While Leo fell into a trance-like state which somehow coincided with his hangover coming back (Guess the need to tinker was strong enough to subside that), I peeled the red curtains from his little workshop situated in a shallow clearing of the forest. My bare feet crunched at the leaves that dropped from the singed oaks that had the unfortunate disposition of being near to a bunch of rowdy college students and adults with superpowers. There wasn't really a path to the cabins, but you wouldn't be missing the buildings still burning and younger demigods doing damage control, left the responsibility by their once hallowed seniors.

I stopped by what looked like a cabin dedicated to the goddess of magic, Hecate, watching her children fruitlessly try and put out the flames flourishing on their stone roof. They cast various spells in order to quell the spread, but the fire must've had some magical element to it, as it resisted their magic by using it to grow even more out of control. The Hecate children, having had their only godly ability trumped, continued to cast more spells with the idea that it would yield at some point.

It didn't.

"What are you doing just standing there! Help us for Gods' sakes!" Winds manifested from nothing and pulled me closer to the cabin. The current formed all around me and more or less dragged me to one of their several entrances, where a demigod stood with his arms crossed and a scowl of pure enmity. The first thoughts that came to me passed my rationale with no filter and went right out of my mouth.

"Wow you are tall." Not bad to look at either. Not bad at all.

"And you aren't pulling your weight. Our cabin's burning and you're over there gawking at us while we try and put it out." Did he just say 'our'? Did he think I was a child of Hecate? Maybe he'd sensed my magic, just like I could sense his. I shouldn't have to say this, but magic users do tend to know subconsciously who was of their flock, and while Nico and Leo had traces of magic that likely came as residue from using godly power, this guy and all of the Hecate cabin was overflowing with it.

"Well? Don't just stand there! Use your magic to suppress the fire! I don't care how you go about it." He ordered, marching to another one of his siblings to bark more commands at them. The poor girl who couldn't have been older than me shrunk back in fear, squeaking out his name before going back to work. "Y-Yes Merlin! I'll put more e-effort into it!" Merlin huh? How on the nose. Dad probably wasn't the creative type.

"Listen, Merlin…" I squinted, trying to eke out his last name. "Basque.

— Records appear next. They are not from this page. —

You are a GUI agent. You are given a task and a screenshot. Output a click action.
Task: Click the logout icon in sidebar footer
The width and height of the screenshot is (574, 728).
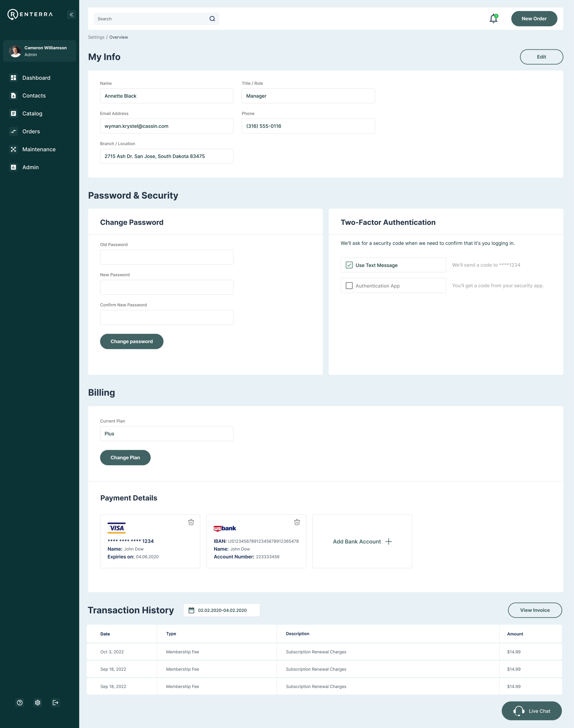pyautogui.click(x=55, y=702)
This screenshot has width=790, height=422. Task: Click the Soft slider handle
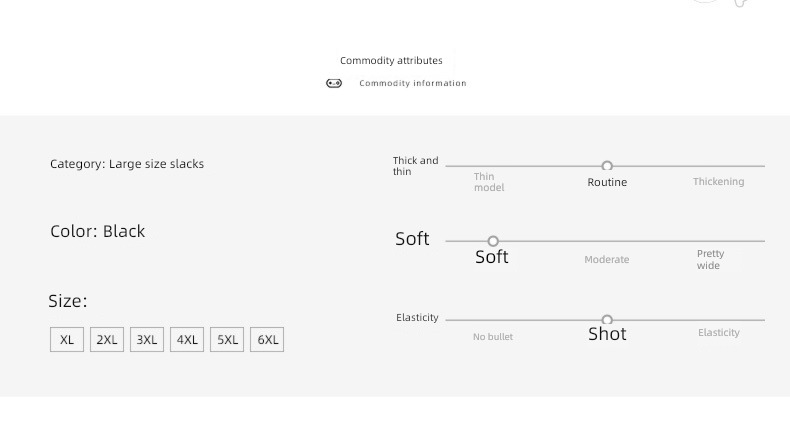pos(493,241)
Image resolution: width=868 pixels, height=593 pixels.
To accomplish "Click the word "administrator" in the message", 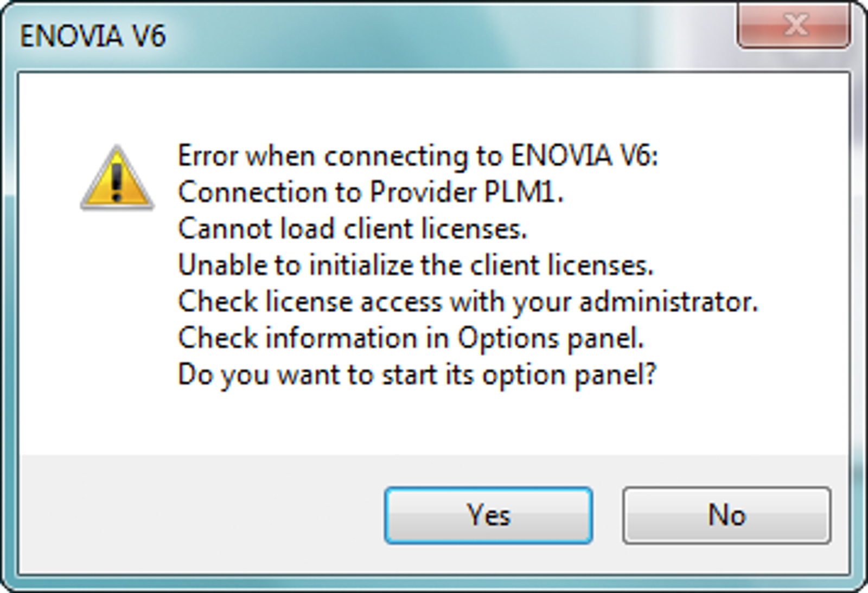I will [x=668, y=301].
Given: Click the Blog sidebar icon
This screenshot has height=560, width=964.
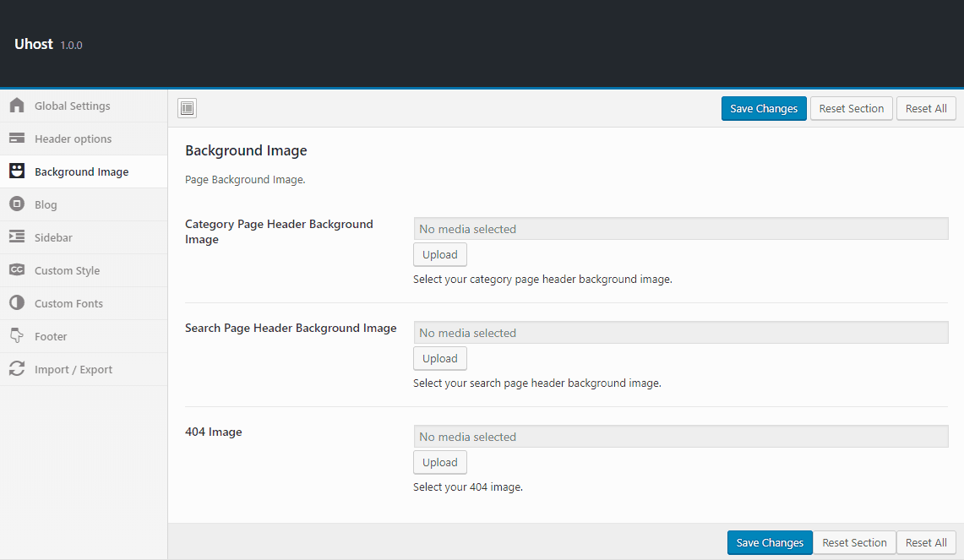Looking at the screenshot, I should [x=17, y=204].
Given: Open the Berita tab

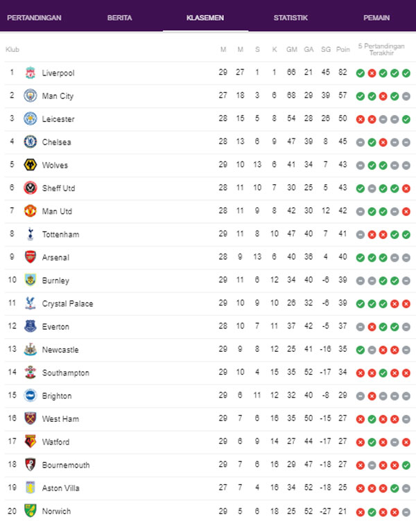Looking at the screenshot, I should 120,18.
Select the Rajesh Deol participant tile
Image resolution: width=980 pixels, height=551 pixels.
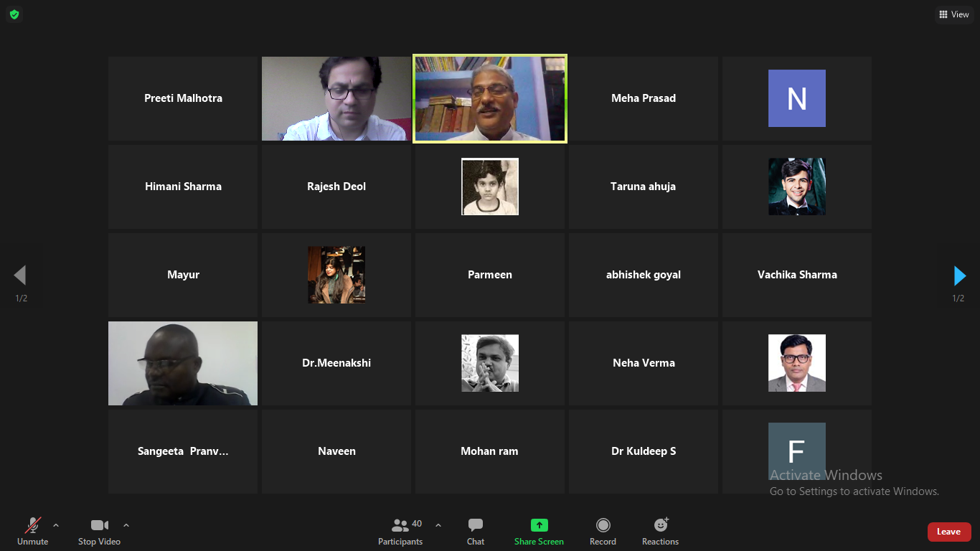pyautogui.click(x=336, y=187)
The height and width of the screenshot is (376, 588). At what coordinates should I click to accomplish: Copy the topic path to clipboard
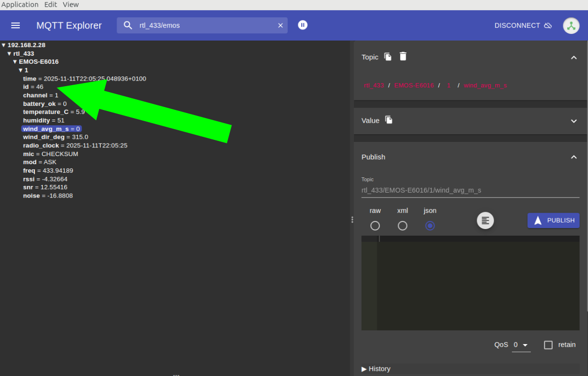pos(388,57)
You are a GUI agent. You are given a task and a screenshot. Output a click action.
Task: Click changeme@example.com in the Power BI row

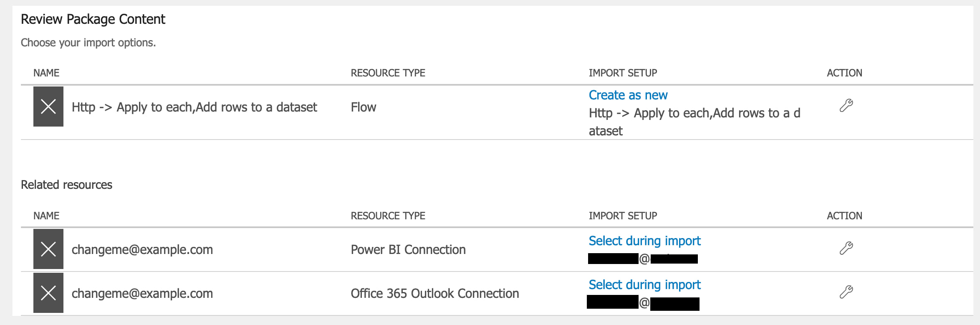tap(142, 250)
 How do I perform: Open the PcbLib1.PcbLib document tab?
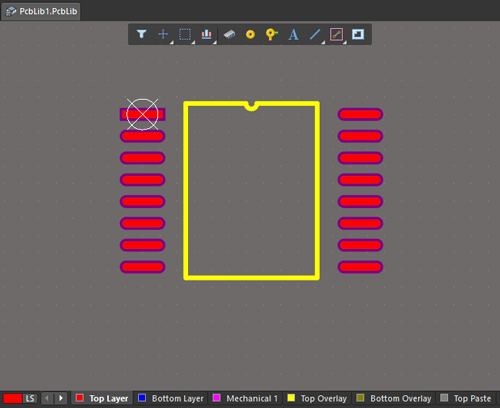41,11
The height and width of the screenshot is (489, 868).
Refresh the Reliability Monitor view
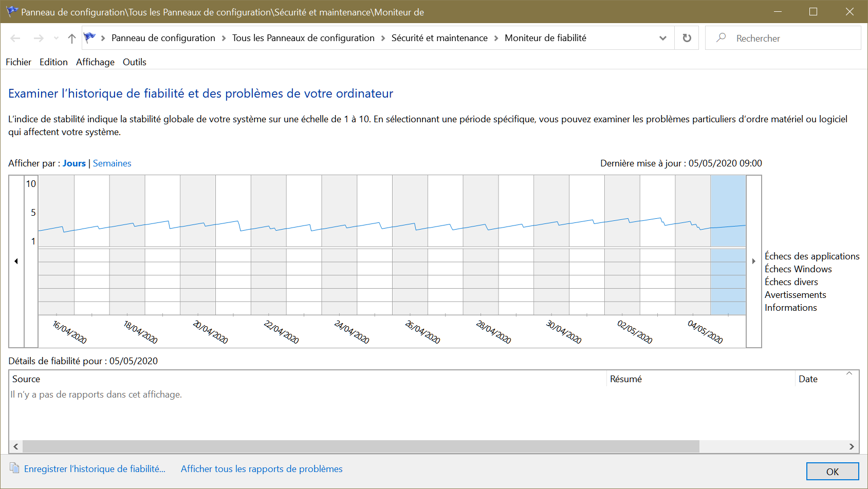pos(687,38)
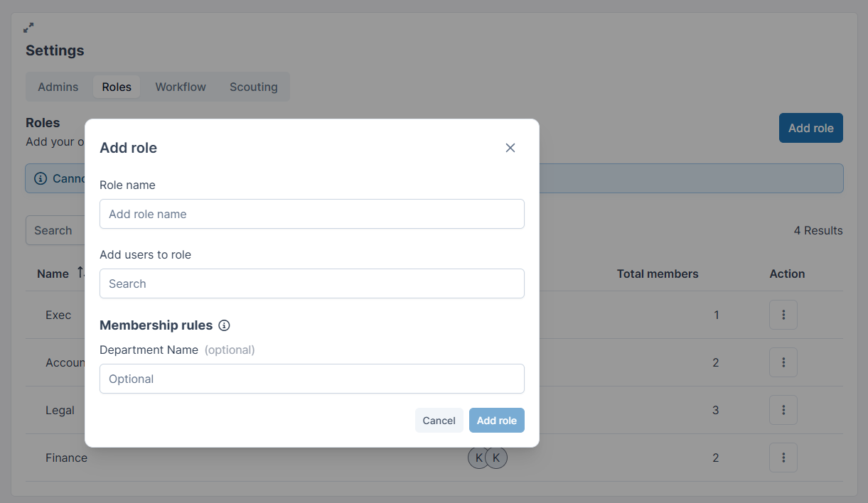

I'm not Hecate's kid. I just know how to use magic." Has he really not told anyone what his last name was? I had my query answered in a blip, after many of the Hecate children stopped briefly to stare at me, then back to Merlin, as if to assess that fact. A good dose of evil eye shut that down fast, but he was still glaring daggers at me, summoning another gust of wind to bowl me over again.

"The only magic user I'm aware of that wasn't a child of Hecate is Ms. Levesque herself. Are you implying that you are another exception?"

"Erm. Yes?" My precognition, also known as being sick of people testing me, stayed one step ahead of Merlin. I brought my hands up to the heavens, pulling dust from the perimeter and elongating it into a familiar friend of mine. He curled around my arm as he always did, hissing and yawning all the way there. "What a good night's rest. What have I missed?" Goldie turned to look at Merlin. "Ah. I see. Is this proof enough for you, Mr. Basque?"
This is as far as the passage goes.